▶ _HOW TO COMPLETE THIS TASK_: Within the data below, count the lines that include the word "computer". Provide the number and nothing further.
BEGIN
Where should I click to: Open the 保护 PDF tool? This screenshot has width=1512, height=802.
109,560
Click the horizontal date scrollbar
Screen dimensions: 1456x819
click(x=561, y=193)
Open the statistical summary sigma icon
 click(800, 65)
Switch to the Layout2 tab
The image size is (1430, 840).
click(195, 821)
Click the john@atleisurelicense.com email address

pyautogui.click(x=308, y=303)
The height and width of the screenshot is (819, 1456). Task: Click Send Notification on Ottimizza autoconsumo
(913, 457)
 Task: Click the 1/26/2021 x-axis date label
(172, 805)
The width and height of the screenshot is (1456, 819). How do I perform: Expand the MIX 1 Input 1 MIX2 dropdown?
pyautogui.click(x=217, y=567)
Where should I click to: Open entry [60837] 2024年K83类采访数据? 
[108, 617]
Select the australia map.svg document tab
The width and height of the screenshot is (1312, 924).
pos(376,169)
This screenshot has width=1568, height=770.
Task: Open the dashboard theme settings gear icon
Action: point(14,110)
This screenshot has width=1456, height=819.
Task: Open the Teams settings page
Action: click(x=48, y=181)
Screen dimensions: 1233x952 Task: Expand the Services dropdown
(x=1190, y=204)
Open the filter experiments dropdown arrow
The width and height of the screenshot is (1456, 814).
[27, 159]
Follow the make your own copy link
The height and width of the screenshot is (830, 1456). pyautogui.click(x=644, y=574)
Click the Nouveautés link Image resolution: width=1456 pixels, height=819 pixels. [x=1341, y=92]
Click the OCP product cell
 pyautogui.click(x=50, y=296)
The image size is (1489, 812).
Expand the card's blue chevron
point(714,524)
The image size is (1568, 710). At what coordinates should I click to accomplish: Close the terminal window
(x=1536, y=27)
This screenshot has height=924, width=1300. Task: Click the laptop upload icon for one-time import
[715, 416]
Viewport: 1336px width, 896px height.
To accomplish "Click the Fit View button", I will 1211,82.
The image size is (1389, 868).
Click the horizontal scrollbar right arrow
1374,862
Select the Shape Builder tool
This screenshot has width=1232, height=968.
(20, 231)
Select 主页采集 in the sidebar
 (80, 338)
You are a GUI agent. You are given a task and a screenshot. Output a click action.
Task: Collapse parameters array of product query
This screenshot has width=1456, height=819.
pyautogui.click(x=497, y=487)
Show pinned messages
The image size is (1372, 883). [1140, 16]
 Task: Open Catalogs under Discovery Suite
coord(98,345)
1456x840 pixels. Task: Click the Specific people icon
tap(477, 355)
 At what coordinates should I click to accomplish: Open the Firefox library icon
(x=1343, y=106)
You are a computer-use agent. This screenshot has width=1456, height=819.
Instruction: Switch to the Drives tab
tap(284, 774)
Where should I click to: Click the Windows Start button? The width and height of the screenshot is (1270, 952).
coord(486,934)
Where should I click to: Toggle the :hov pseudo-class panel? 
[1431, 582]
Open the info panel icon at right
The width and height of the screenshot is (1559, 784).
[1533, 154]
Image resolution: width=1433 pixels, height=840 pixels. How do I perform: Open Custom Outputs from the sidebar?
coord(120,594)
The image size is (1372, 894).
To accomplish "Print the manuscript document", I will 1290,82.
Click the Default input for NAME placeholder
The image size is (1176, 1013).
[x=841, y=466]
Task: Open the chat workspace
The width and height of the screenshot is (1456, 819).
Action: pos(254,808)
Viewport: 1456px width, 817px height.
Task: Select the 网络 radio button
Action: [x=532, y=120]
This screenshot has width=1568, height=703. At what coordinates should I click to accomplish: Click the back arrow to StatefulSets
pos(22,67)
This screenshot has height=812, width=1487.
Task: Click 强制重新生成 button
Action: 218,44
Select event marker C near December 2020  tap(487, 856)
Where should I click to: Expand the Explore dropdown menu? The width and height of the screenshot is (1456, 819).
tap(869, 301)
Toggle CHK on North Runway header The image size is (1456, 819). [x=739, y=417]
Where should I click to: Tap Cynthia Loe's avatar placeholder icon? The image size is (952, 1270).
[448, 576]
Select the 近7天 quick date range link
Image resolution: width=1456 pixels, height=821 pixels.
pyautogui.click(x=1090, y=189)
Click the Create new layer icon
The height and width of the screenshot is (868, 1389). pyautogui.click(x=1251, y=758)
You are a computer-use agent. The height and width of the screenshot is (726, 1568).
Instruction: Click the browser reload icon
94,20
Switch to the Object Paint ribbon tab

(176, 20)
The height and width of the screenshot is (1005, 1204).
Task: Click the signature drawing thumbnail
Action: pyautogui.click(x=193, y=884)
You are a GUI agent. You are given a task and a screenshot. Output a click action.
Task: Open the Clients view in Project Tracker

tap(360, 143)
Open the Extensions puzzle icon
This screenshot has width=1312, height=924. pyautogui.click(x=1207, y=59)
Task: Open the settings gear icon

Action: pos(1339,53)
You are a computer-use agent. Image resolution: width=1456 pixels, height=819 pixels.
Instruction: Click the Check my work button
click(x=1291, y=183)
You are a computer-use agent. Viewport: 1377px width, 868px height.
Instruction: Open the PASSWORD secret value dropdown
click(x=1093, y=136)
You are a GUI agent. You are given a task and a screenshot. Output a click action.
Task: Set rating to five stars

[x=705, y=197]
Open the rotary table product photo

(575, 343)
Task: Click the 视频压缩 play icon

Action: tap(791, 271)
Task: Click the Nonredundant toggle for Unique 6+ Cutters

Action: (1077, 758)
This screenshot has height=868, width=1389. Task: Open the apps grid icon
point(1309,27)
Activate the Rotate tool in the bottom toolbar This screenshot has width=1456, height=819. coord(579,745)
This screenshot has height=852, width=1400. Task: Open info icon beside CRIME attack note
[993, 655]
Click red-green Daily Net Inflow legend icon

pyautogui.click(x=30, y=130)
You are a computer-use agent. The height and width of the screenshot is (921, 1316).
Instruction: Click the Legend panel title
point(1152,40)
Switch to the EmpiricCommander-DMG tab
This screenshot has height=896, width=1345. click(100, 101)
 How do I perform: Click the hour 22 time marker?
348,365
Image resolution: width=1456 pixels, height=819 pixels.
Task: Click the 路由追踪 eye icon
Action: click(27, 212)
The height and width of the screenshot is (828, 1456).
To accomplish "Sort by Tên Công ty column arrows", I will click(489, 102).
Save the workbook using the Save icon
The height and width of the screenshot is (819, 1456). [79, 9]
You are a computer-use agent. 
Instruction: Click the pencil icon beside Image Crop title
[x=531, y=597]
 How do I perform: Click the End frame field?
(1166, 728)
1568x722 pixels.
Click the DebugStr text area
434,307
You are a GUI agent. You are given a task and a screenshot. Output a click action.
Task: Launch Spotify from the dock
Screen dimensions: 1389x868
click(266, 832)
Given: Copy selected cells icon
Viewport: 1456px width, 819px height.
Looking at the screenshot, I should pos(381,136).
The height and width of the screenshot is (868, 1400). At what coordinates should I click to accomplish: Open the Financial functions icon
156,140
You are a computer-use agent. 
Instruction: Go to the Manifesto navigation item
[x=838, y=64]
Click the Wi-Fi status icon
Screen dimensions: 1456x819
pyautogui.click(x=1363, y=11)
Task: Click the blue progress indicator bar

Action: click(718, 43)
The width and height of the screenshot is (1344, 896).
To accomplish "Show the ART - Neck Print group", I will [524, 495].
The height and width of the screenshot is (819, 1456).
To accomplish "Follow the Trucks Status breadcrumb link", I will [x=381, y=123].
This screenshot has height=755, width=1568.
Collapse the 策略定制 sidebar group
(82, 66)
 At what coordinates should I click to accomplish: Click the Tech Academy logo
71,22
END
▶ _YOUR RESPONSE_: 7